__THE TASK__
Do not include the pictures; repeat the rest of the data exactly.

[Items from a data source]
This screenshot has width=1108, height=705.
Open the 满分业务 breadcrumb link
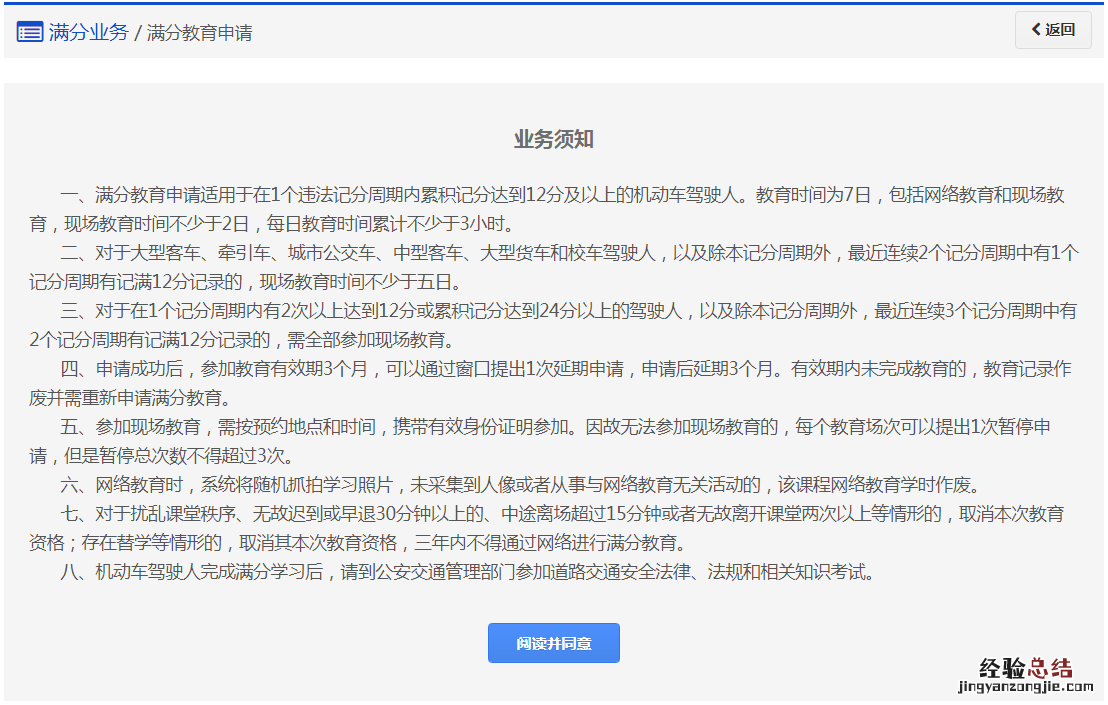click(x=88, y=32)
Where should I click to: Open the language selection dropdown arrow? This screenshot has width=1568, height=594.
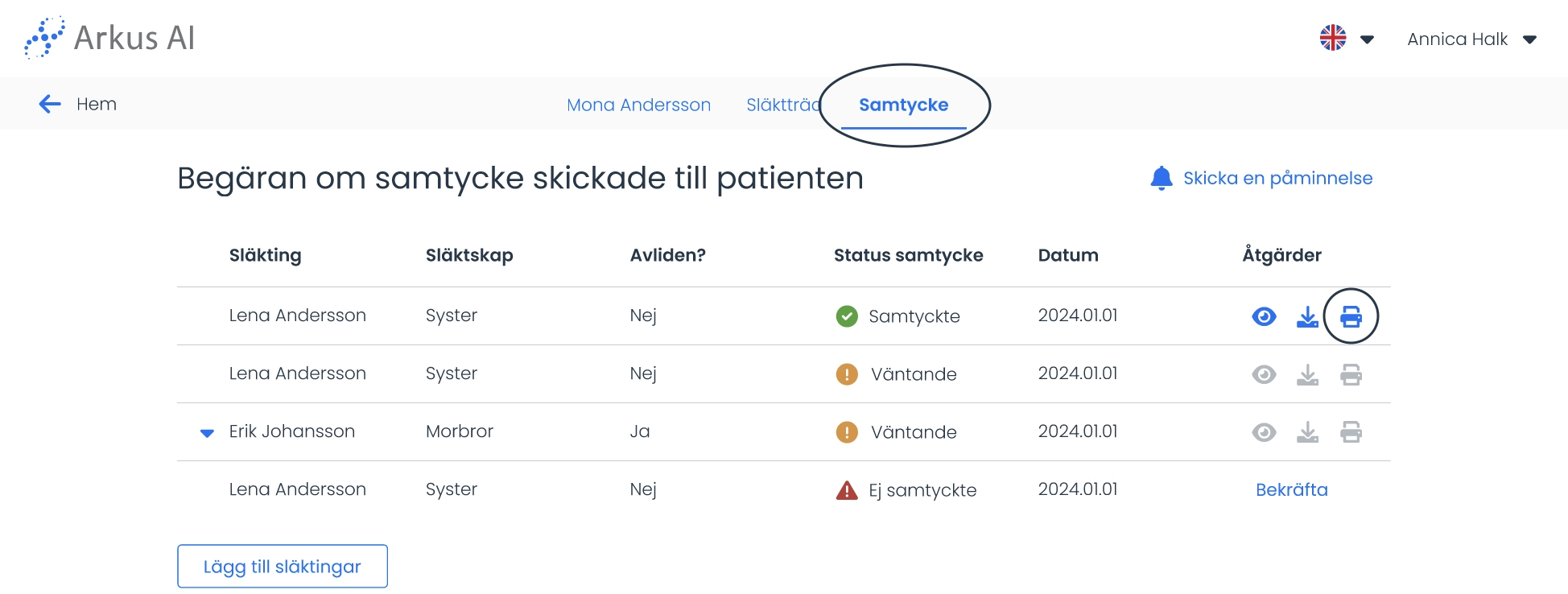[x=1367, y=39]
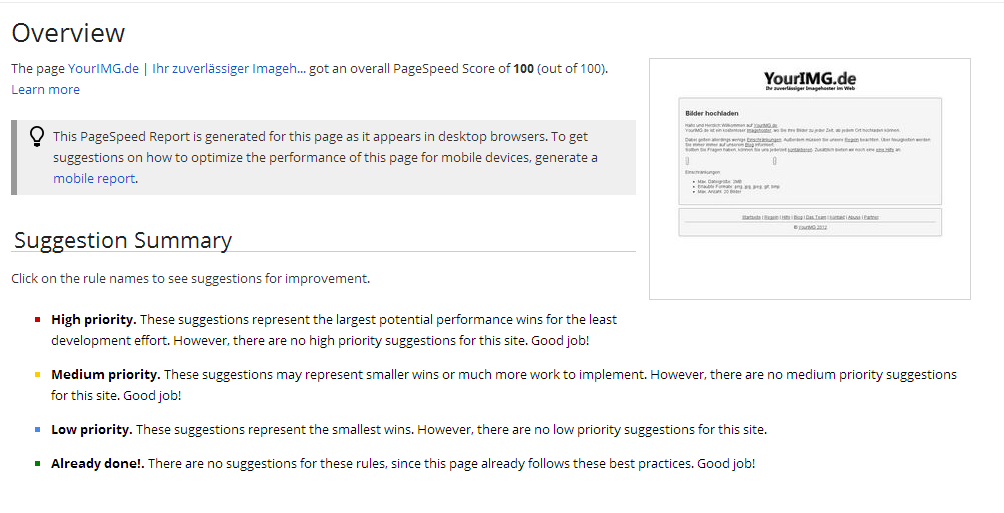Click the lightbulb tip icon
Viewport: 1004px width, 513px height.
pos(37,136)
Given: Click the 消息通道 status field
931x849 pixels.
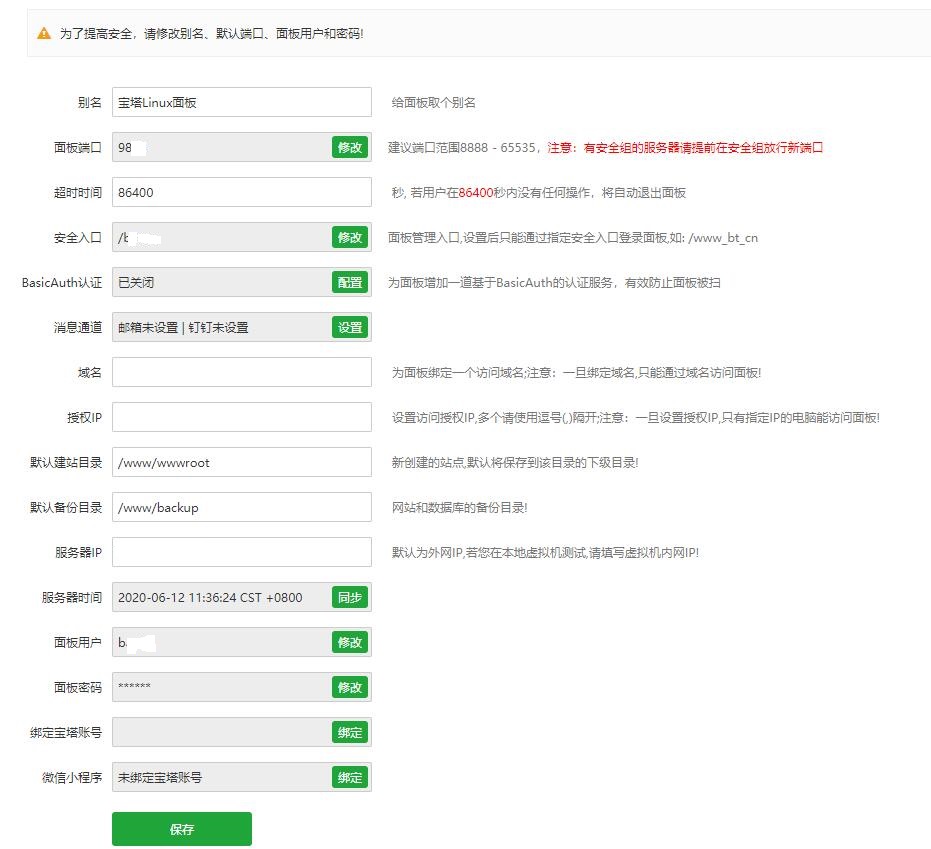Looking at the screenshot, I should click(x=220, y=328).
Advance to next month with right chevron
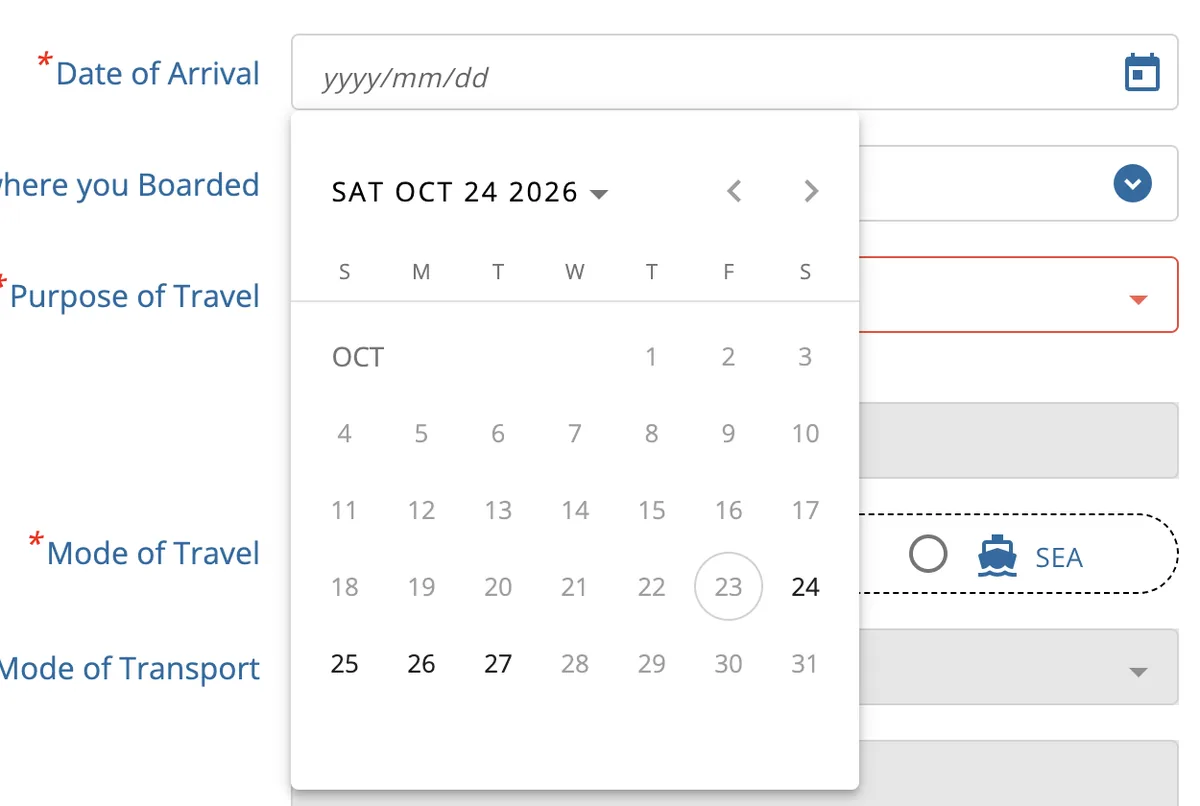 pos(811,191)
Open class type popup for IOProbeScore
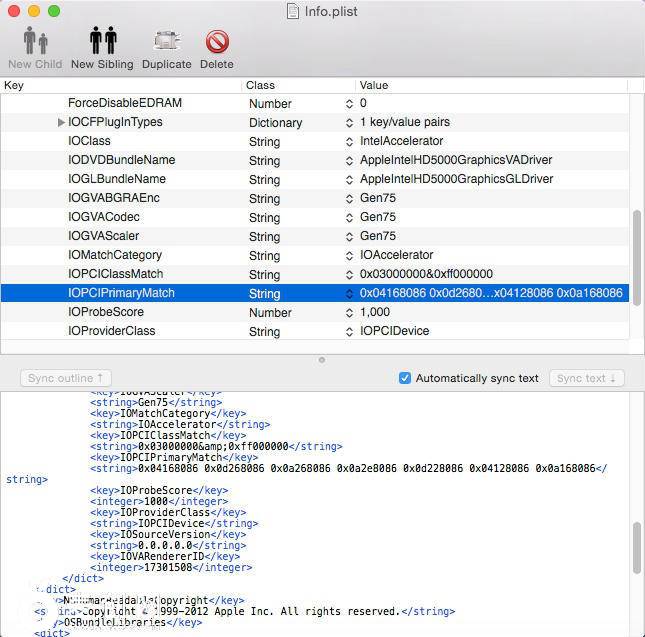 coord(349,313)
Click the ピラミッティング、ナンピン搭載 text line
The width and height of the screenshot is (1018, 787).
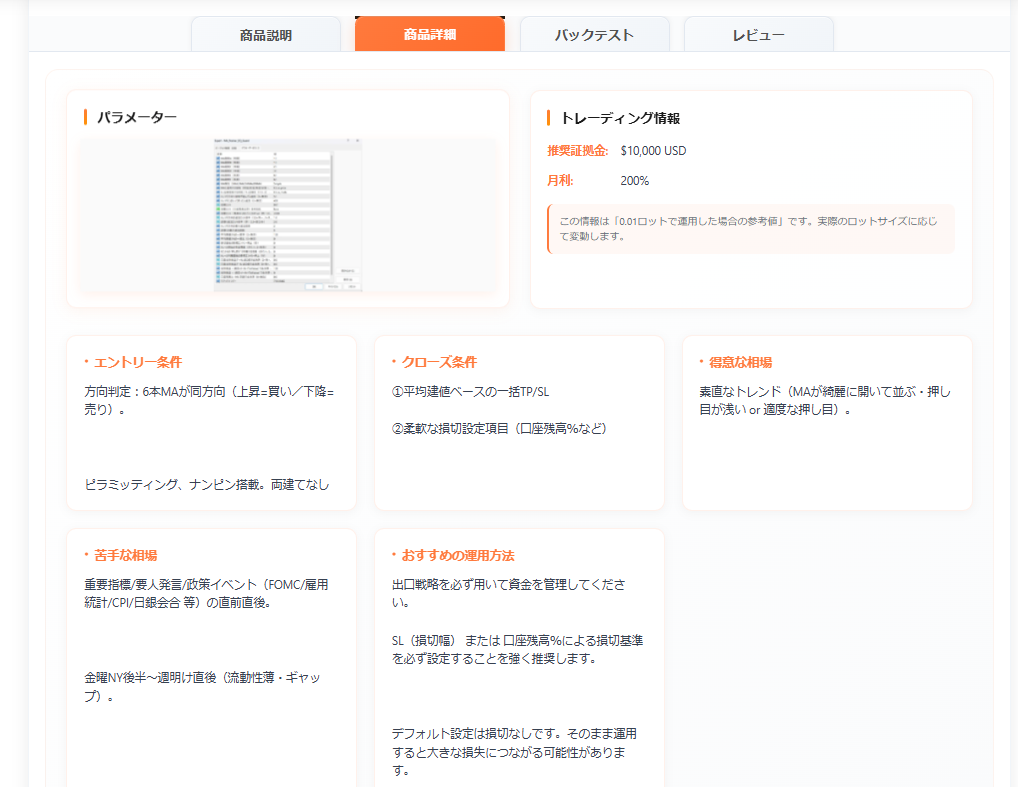207,484
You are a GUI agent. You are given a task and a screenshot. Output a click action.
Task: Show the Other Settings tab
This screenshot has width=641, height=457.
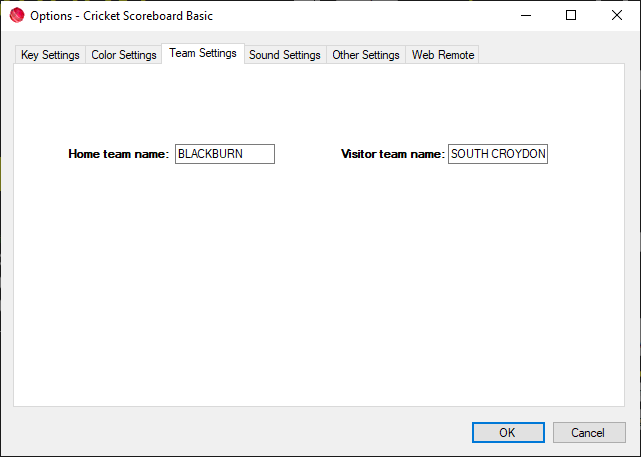click(366, 55)
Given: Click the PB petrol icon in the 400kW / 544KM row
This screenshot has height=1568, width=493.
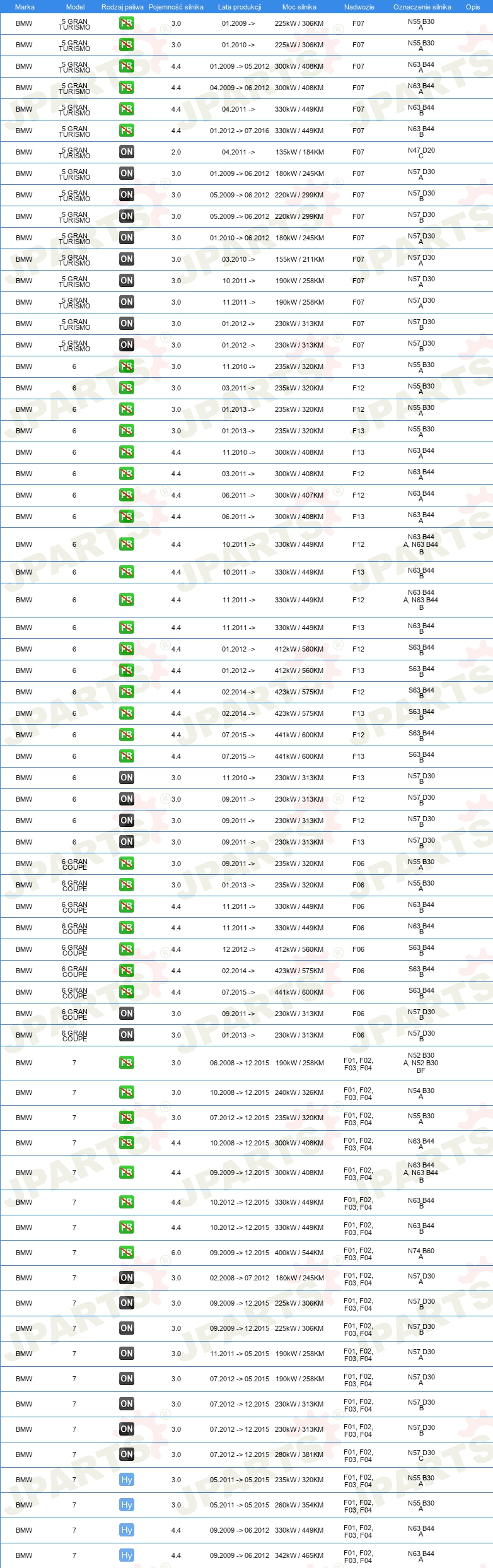Looking at the screenshot, I should tap(127, 1253).
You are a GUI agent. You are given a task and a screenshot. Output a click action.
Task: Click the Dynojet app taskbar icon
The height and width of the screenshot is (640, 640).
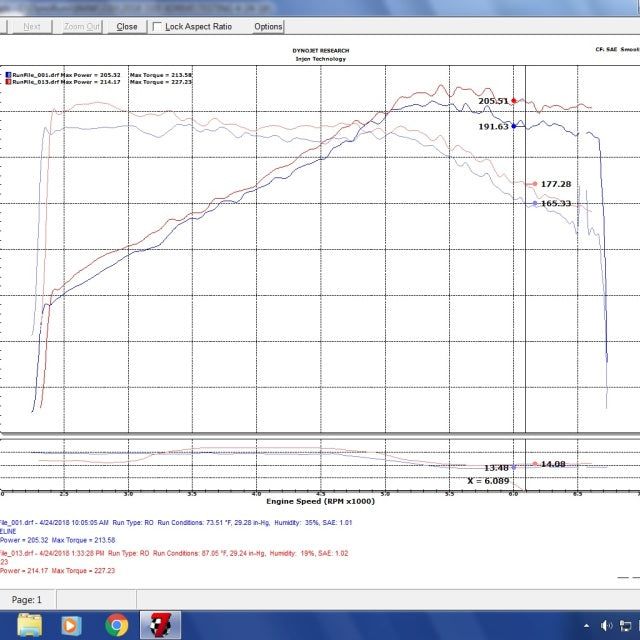[x=160, y=626]
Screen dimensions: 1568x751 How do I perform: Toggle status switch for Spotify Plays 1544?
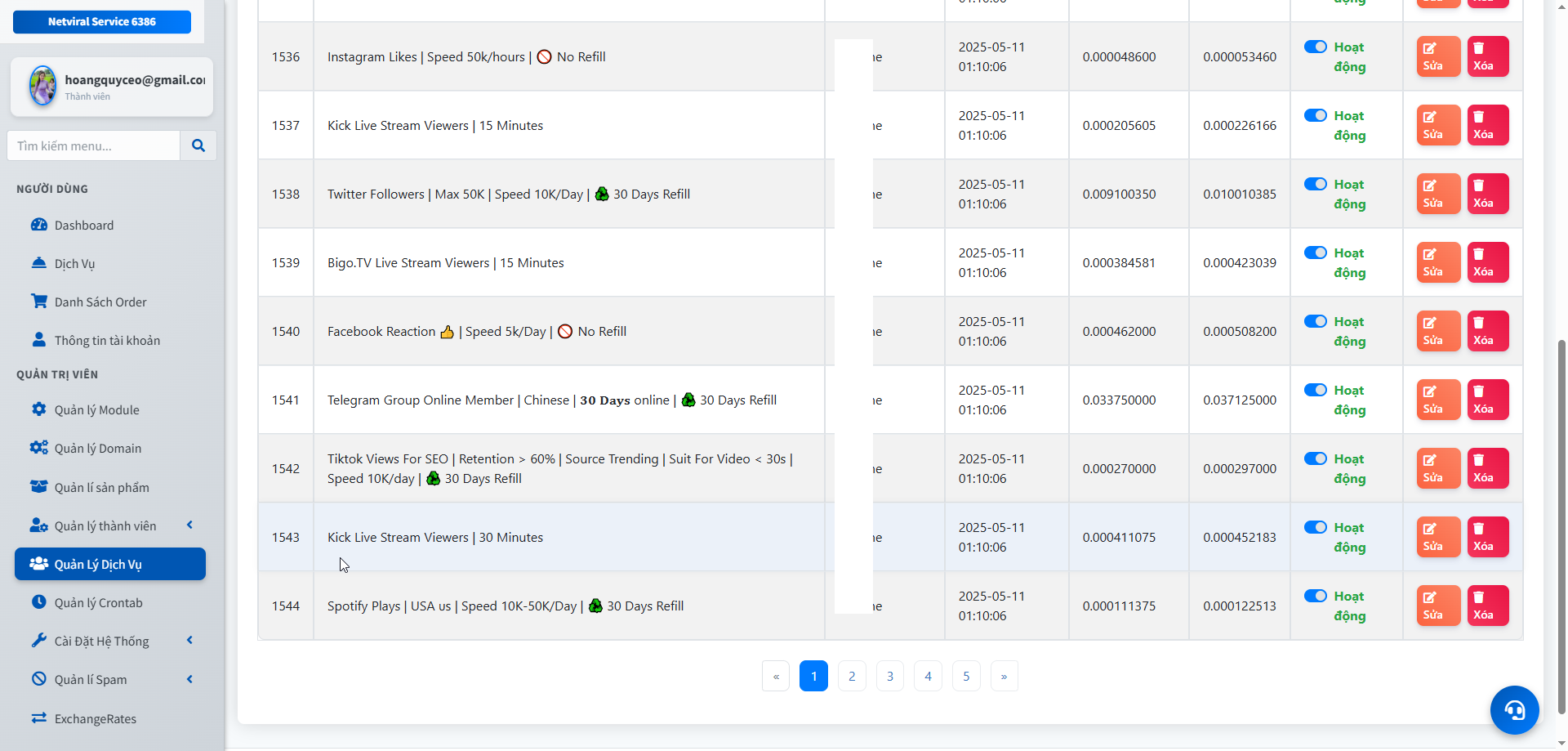[x=1315, y=597]
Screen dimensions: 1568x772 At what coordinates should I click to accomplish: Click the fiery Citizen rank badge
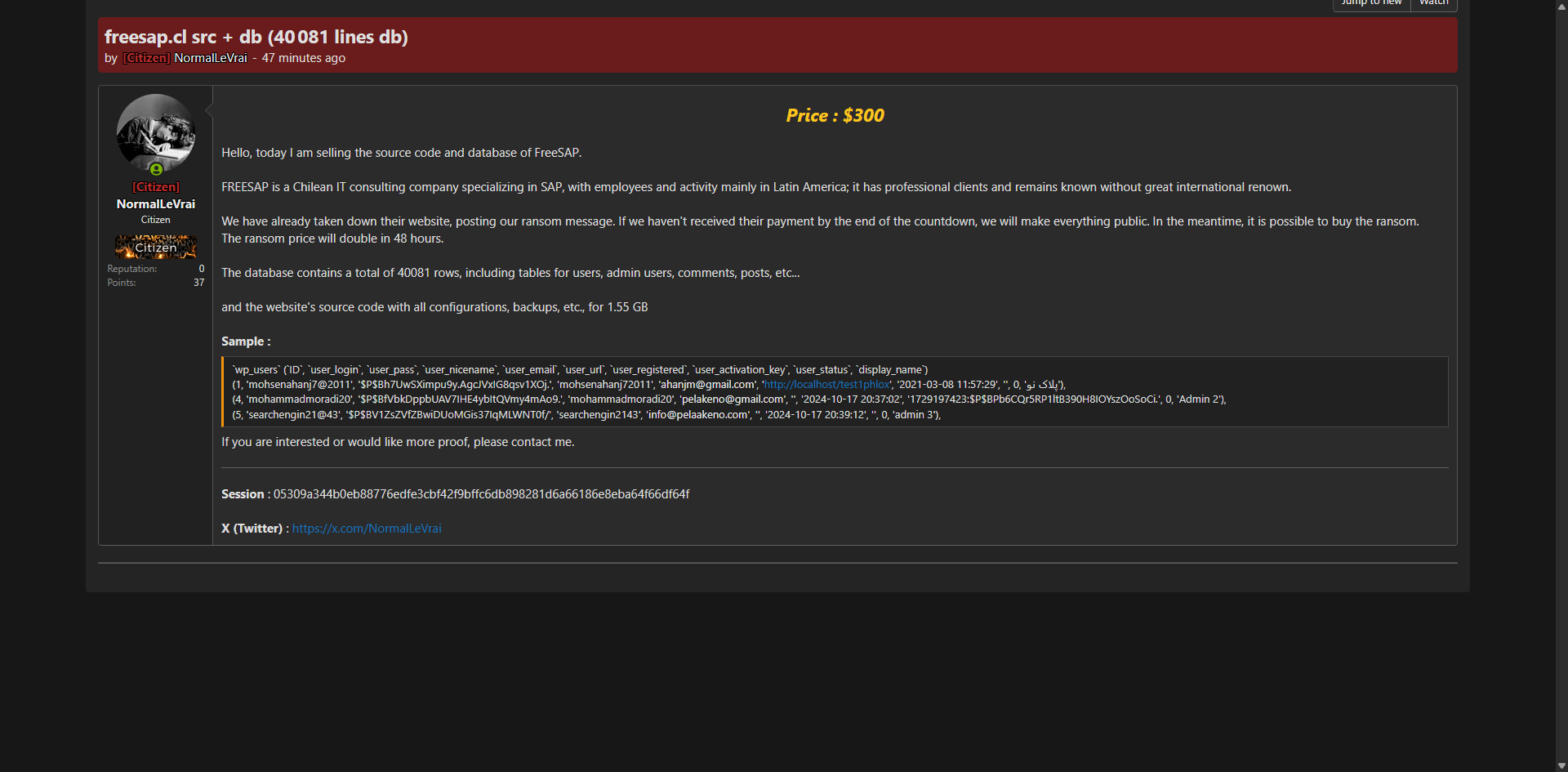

__TASK OUTPUT__
This screenshot has width=1108, height=705.
Open the 满分业务 breadcrumb link
click(x=88, y=32)
Where should I click to: Open the language selection dropdown arrow? This screenshot has width=1568, height=594.
[x=1367, y=39]
Click the lightbulb tip icon
Viewport: 1004px width, 513px height.
pos(37,136)
Given: Click the 消息通道 status field
931x849 pixels.
Looking at the screenshot, I should click(x=220, y=328).
Advance to next month with right chevron
 pos(811,191)
Open class type popup for IOProbeScore
 coord(349,313)
Click the ピラミッティング、ナンピン搭載 text line
The width and height of the screenshot is (1018, 787).
207,484
You are a GUI agent. You are given a task and a screenshot. Output a click action.
Task: Show the Other Settings tab
This screenshot has width=641, height=457.
click(366, 55)
Given: Click the PB petrol icon in the 400kW / 544KM row
This screenshot has height=1568, width=493.
Looking at the screenshot, I should tap(127, 1253).
You are a GUI agent. You are given a task and a screenshot. Output a click action.
Task: Click the Dynojet app taskbar icon
The height and width of the screenshot is (640, 640).
[x=160, y=626]
Screen dimensions: 1568x751 How do I perform: Toggle status switch for Spotify Plays 1544?
[x=1315, y=597]
Screen dimensions: 1568x772 At what coordinates should I click to accomplish: Click the fiery Citizen rank badge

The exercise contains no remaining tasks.